TASK PROMPT: Summarize the lab exercise text in three sentences.

DOCUMENT TEXT:

○ ○ ○ ○ ○

Which of the following best describes a reason for the relative speeds
of the algorithms?
- ( ) The two algorithms had equal speed as they perform the same
number of operations and have the same `O(R*C)` complexity.
- ( ) Row Summing was Faster because it accessed memory sequentially
while Column summing has a large stride in memory leading to poor
cache performance.
- ( ) Column Summing was Faster because it accessed memory
sequentially while Row has a stride in memory leading to poor cache
performance.
- ( ) Column summing was slower because the Row summing algorithm
exhibited better processor pipelining features allowing more
instructions per cycle to be executed.
CODE: opt_col_sums()
====================
Complete the function `opt_col_sums()' in file `matsums_funcs.c'. This
function should have identical behavior to `col_sums()' (it sums the
columns of the matrix into a provided array). However, it should be
*optimized* so that it achieves performance near to that of the
`row_sums()' function. To achieve this, re-arrange the loops to
iterate as efficiently as possible with respect to the memory
system. Feel free to ask course staff for hints on how to do this or
do some online research.
To time `opt_col_sums()', uncomment relevant blocks in the
`matsums_main.c' program that are provided for it.
Run your code on some of the large matrix examples previously used
such as an 18,000 by 8,000 matrix. If the speed for the optimized
column version is close to that of the row sums, try running the test
cases associated with the code via `make test-code'.
Submission
Follow the instructions at the end of Lab01 if you need a refresher on how to upload your completed exercise zip to Gradescope.

○ ○ ○ ○ ○

DATA EXTRACT:
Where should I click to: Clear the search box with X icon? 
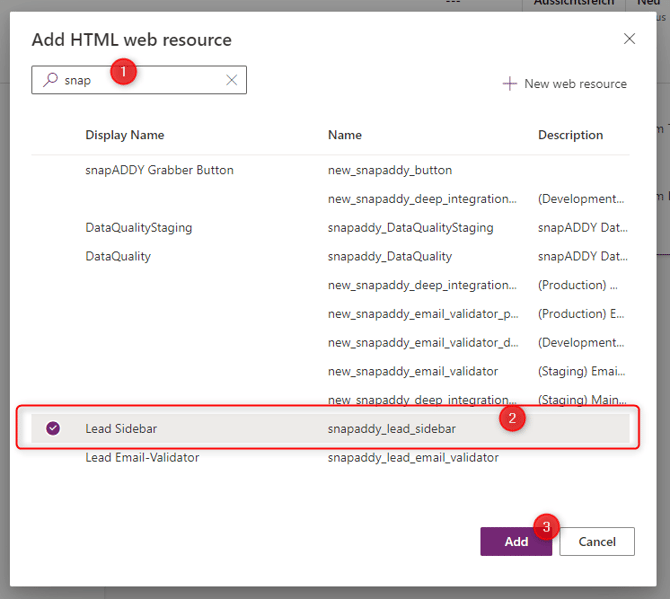coord(231,80)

○ ○ ○ ○ ○

WRITTEN RESPONSE: The lab exercise text poses a multiple-choice question asking which option best describes a reason for the relative speeds of the row-summing and column-summing algorithms. It then directs the reader to complete `opt_col_sums()` in `matsums_funcs.c` so that it behaves identically to `col_sums()` but, through loops rearranged to iterate efficiently with respect to the memory system, achieves performance near that of `row_sums()`. The function is to be timed by uncommenting the provided blocks in `matsums_main.c` and running large matrices such as an 18,000 by 8,000 one, after which the tests can be run with `make test-code` and the completed exercise zip uploaded to Gradescope following the instructions at the end of Lab01.